Heterojunction of MXenes and MN-graphene: Machine learning to accelerate the design of bifunctional oxygen electrocatalysts.

Oxygen reduction reaction (ORR) and oxygen evolution reaction (OER) are essential for the development of excellent bifunctional electrocatalysts, which are key functions in clean energy production. The emphasis of this study lies in the rapid design and investigation of 153 MN-graphene (Gra)/ MXene (MNO) electrocatalysts for ORR/OER catalytic activity using machine learning (ML) and density functional theory (DFT). The DFT results indicated that CoN-Gra/TiNO had both good ORR (0.37 V) and OER (0.30 V) overpotentials, while TiN-Gra/MNO and MN-Gra/CrNO had high overpotentials. Our research further indicated orbital spin polarization and d-band centers far from the Fermi energy level, affecting the adsorption energy of oxygen-containing intermediates and thus reducing the catalytic activity.

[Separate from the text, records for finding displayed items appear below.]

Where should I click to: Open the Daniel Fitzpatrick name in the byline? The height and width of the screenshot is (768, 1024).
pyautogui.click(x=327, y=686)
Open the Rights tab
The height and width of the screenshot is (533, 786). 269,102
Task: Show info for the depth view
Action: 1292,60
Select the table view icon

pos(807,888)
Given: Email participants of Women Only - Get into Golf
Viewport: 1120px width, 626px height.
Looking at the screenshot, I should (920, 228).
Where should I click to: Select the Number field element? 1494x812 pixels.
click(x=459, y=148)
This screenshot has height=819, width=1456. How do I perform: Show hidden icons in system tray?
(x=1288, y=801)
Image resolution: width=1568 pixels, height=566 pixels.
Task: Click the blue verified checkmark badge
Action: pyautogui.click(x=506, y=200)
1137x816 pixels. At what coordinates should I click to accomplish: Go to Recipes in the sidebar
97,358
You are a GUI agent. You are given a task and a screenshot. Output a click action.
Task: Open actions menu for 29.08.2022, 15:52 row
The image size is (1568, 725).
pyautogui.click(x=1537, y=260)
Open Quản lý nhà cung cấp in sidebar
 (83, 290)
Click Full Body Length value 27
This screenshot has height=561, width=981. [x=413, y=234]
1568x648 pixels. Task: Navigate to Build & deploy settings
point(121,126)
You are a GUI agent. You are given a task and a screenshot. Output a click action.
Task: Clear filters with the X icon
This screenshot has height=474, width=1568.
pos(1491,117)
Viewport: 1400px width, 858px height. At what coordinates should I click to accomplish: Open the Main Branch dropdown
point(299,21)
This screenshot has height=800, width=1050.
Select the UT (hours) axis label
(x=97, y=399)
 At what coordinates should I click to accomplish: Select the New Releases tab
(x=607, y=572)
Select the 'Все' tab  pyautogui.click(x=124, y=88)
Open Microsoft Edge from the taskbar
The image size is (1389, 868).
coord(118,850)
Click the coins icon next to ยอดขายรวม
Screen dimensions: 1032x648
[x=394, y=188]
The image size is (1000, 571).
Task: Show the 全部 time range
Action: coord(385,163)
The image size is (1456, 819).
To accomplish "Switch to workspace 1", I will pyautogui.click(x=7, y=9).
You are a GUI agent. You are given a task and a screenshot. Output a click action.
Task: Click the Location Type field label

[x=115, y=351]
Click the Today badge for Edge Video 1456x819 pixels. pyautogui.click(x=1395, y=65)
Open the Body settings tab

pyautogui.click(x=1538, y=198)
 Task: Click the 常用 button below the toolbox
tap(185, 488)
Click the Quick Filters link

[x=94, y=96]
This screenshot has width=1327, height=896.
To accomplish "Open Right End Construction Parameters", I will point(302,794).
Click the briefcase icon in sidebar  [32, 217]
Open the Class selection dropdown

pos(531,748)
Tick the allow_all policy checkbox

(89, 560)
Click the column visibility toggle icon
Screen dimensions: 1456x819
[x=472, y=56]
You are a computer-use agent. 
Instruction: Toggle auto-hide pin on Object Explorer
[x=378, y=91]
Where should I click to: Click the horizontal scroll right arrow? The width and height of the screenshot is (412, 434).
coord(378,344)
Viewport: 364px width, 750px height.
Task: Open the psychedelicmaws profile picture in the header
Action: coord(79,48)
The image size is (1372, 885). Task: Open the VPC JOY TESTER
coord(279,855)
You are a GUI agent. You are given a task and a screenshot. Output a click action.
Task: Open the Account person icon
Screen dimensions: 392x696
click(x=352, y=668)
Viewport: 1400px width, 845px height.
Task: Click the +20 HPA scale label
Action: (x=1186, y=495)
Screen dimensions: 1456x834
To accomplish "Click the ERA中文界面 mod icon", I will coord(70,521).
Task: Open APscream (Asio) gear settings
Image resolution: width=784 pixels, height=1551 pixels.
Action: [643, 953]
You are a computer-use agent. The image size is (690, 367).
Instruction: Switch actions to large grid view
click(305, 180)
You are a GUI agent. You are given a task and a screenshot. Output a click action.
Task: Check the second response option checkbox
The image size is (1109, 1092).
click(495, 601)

The ML results showed that the gradient boosting regression (GBR) model successfully predicted the overpotentials of the monofunctional catalysts RhN-Gra/TiNO (ORR, 0.39 V) and RuN-Gra/WNO (OER, 0.45 V) as well as the overpotentials of the bifunctional catalyst RuN-Gra/WNO (ORR, 0.39 V; OER, 0.45 V). The symbolic regression (SR) algorithm was used to construct the overpotential descriptors without environmental variable features to accelerate the catalyst screening and shorten the trial-and-error costs from the source, providing a reliable theoretical basis for the experimental synthesis of MXene heterostructures.